:: PASSAGE ::
* * *

Raid against grocery suppliers in Sweden and Finland
In Sweden and Finland, the competition authorities have conducted a coordinated raid against several food suppliers. The companies are suspected of coordinating purchase and sale prices.
Not infrequently, the Norwegian grocery market is accused of lack of competition both on supply and retail side. We are not alone in Norway in that criticism.
The Swedish Competition Authority has made unannounced visits to several companies in central and northern Sweden that work with food. The visits have been approved by the Patent and Market Court for the authority to secure further evidence.
At the same time, the Finnish counterpart conducted inspections at some companies in the same industry. Both authorities have cooperated in their two investigations.
The Swedish Competition Authority writes that an investigation has been launched and that it now remains to be seen whether there are grounds for the suspicions that there have been violations of the Competition Act.
According to the Swedish Competition and Consumer Authority and KKV, which is, the inspections have been conducted against certain companies in the wild berry industry. In KKV's case, they are investigating whether the Finnish companies engaged in irregularities in the purchase and wholesale sale of wild berries in Finland. KKV (the Finnish equivalent of the Swedish Competition Authority) confirm that these inspections were done in collaboration with the unannounced visits that were conducted in Sweden.
There still is to be seen whether there are grounds for the suspicions that there have been violations of the Competition Act. The case is still pending.
Retailers also accused of too little competition in Sweden
It is not only the suppliers who face suspicion, the grocery chains are also accused of a lack of competition, among other things from the organization Sweden's Consumers.
Karin Brynell, CEO of Svensk Dagligvaruhandel, a lobby organization for retailers, responds to criticism from Jan Bertoft at Sveriges Konsumenter, a lobby organization for consumers. Below is an edited short version of Brynell's response to what she considers unfounded criticism.
In the past year, the grocery trade has been in the focus of both politicians and the public due to the rising food prices. Households' reduced purchasing power has led to a change in purchasing behaviours. Swedish consumers buy smaller, cheaper and fewer products. In this inflationary economy, Bertoft emphasizes, that one gets the impression that the industry is a victim of external circumstances. Yes, that is exactly the case!
Pandemic, bad harvests, higher energy prices, war in Ukraine, a Swedish currency that lost 20 percent in two years. These are by definition external circumstances that the industry must deal with.
From 3.7 to 1.7 percent margin
Last week, SCB, presented new profitability figures for the grocery chain, and during the first half of this year, the stores' average margin has gone from around 3.7 percent to around 1.7 percent. This is driven by increased costs in combination with significantly lower purchasing power.

* * *

:: EXERCISE ::
Rewrite the article on the grocery supplier raids, starting with "Raid against grocery" and going on through "in that criticism.", and change "suppliers" to "producers".

* * *

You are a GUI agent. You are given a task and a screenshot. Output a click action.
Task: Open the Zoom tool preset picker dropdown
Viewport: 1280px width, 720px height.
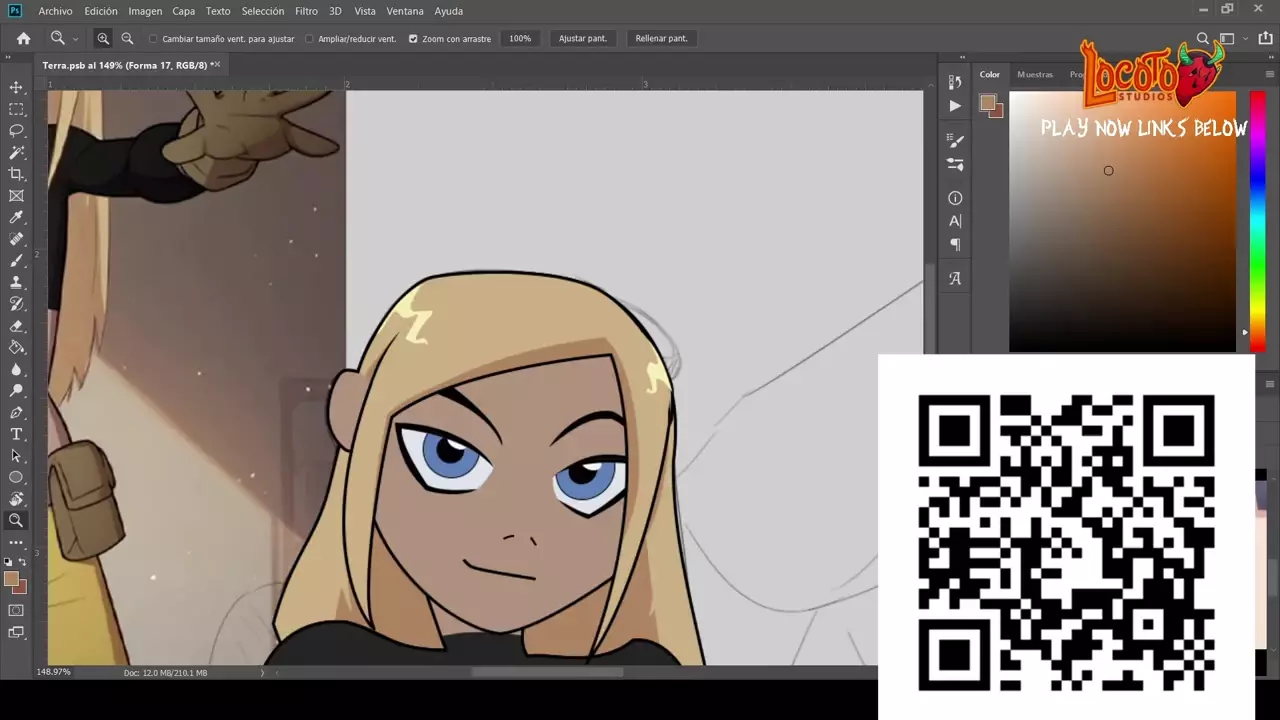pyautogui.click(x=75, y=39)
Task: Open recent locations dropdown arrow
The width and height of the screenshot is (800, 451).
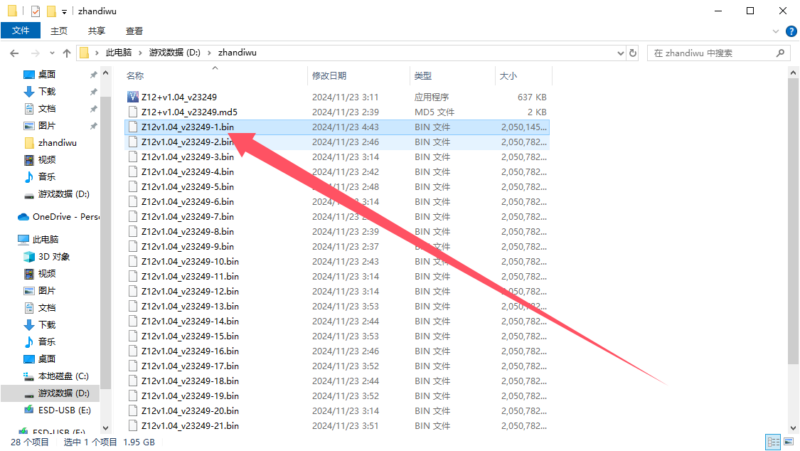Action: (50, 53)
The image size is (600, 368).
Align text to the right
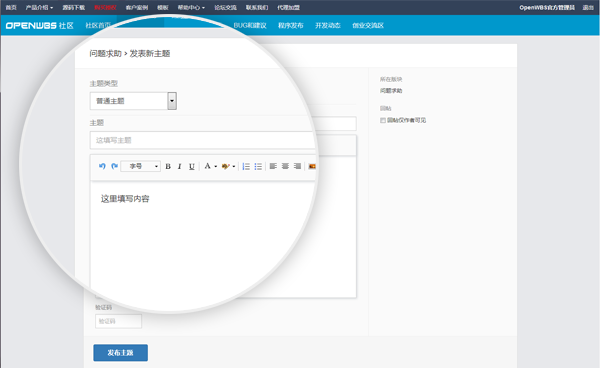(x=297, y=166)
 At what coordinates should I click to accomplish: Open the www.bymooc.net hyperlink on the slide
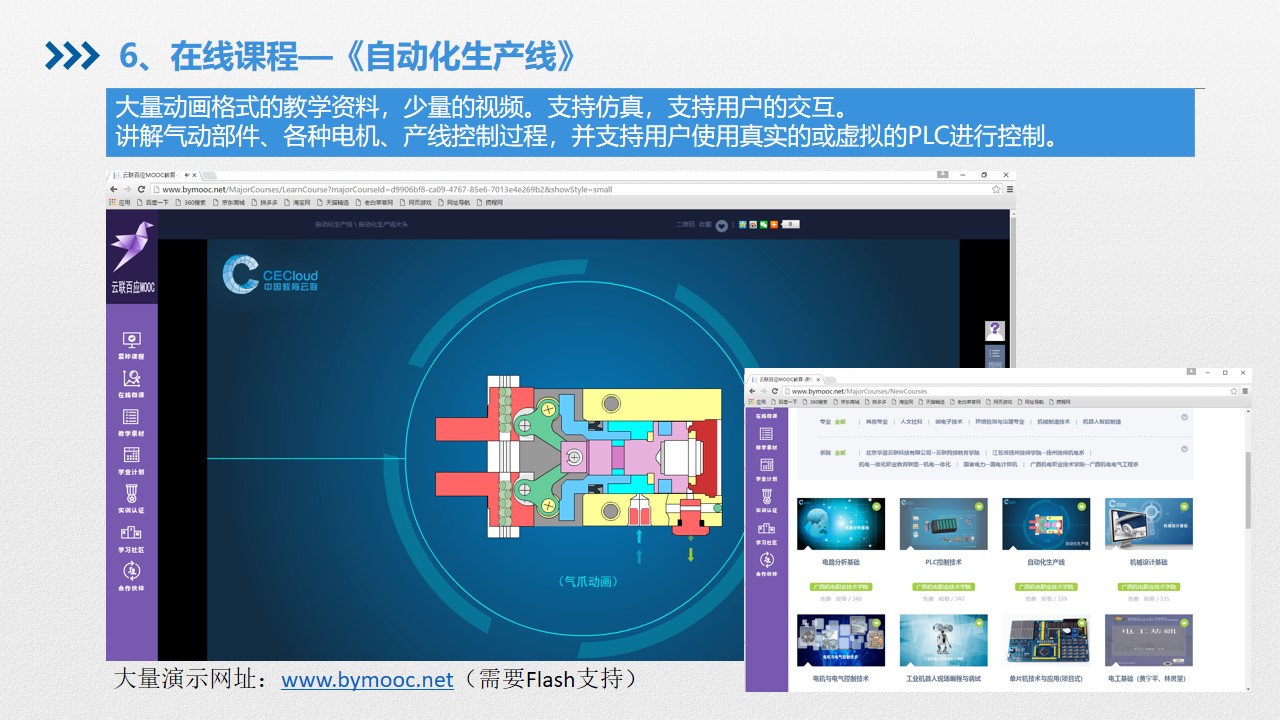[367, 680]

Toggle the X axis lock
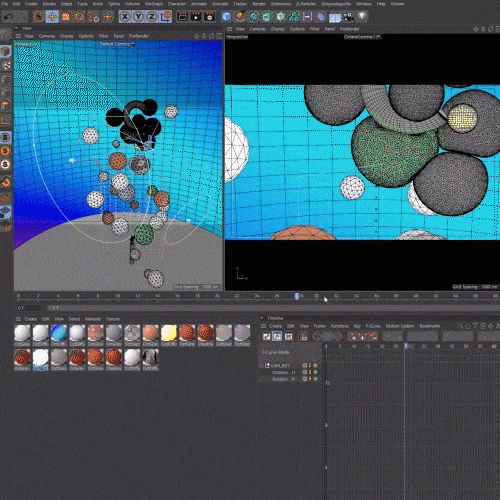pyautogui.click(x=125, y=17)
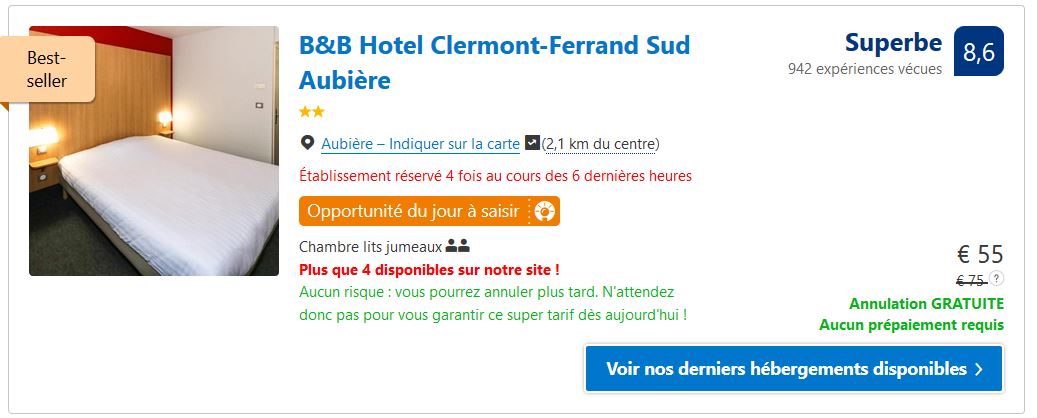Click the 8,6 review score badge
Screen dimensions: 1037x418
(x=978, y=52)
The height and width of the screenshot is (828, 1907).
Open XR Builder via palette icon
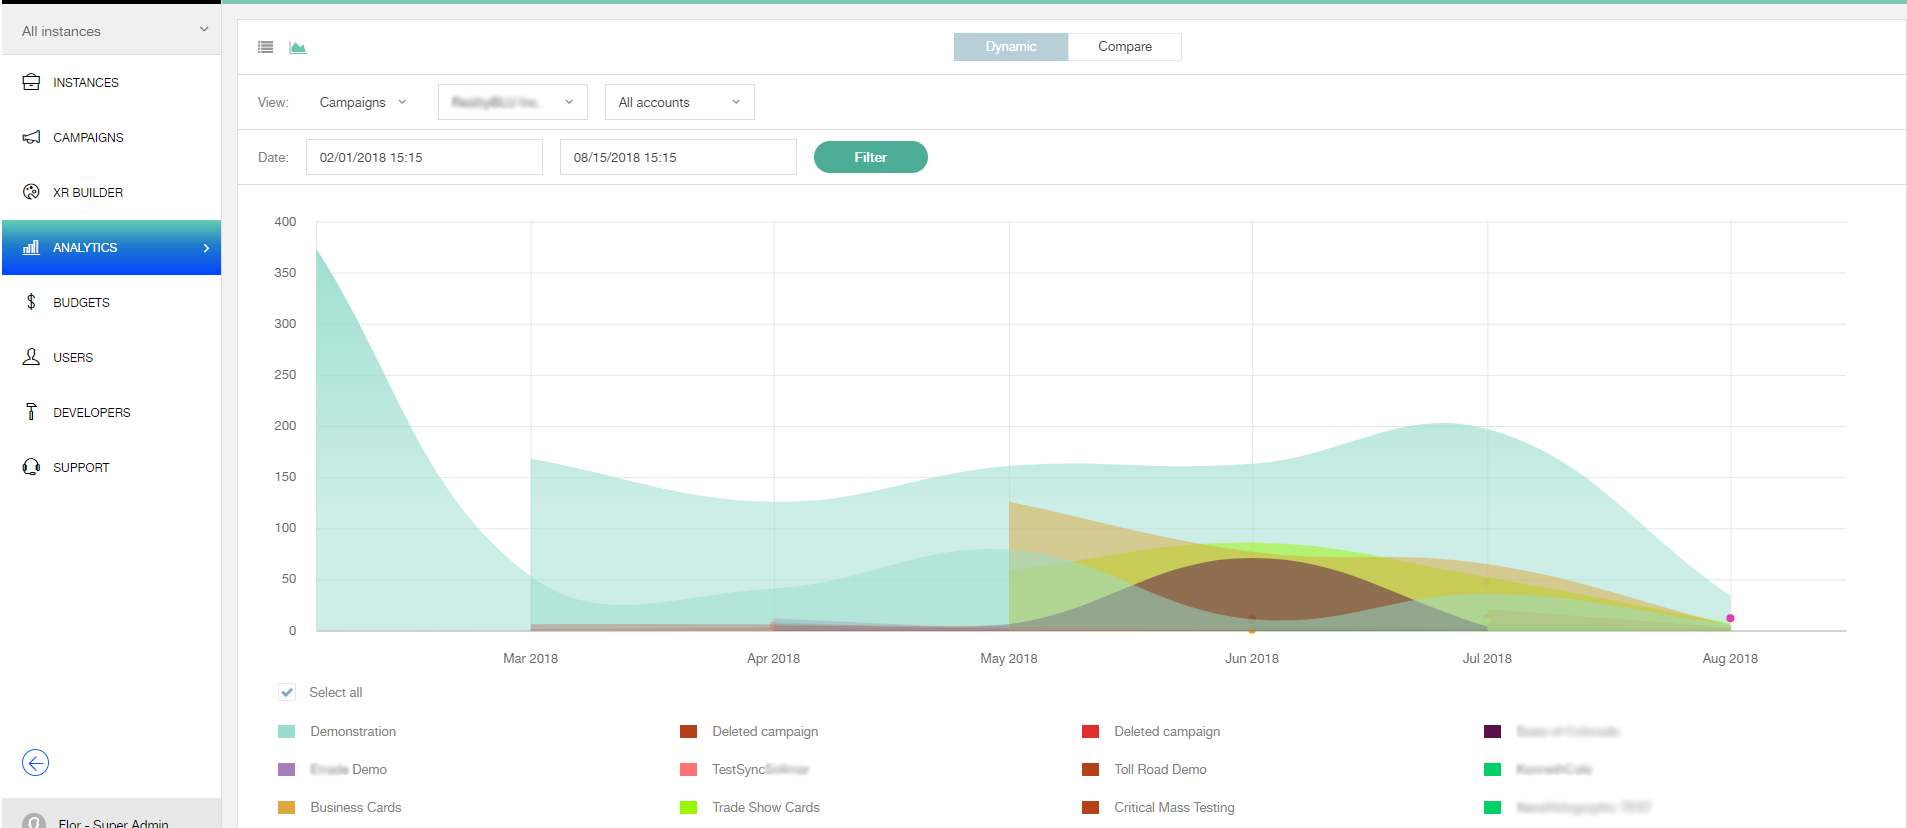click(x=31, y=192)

* * *

:: RESPONSE ::
Raid against grocery producers in Sweden and Finland
In Sweden and Finland, the competition authorities have conducted a coordinated raid against several food producers. The companies are suspected of coordinating purchase and sale prices.
Not infrequently, the Norwegian grocery market is accused of lack of competition both on supply and retail side. We are not alone in Norway in that criticism.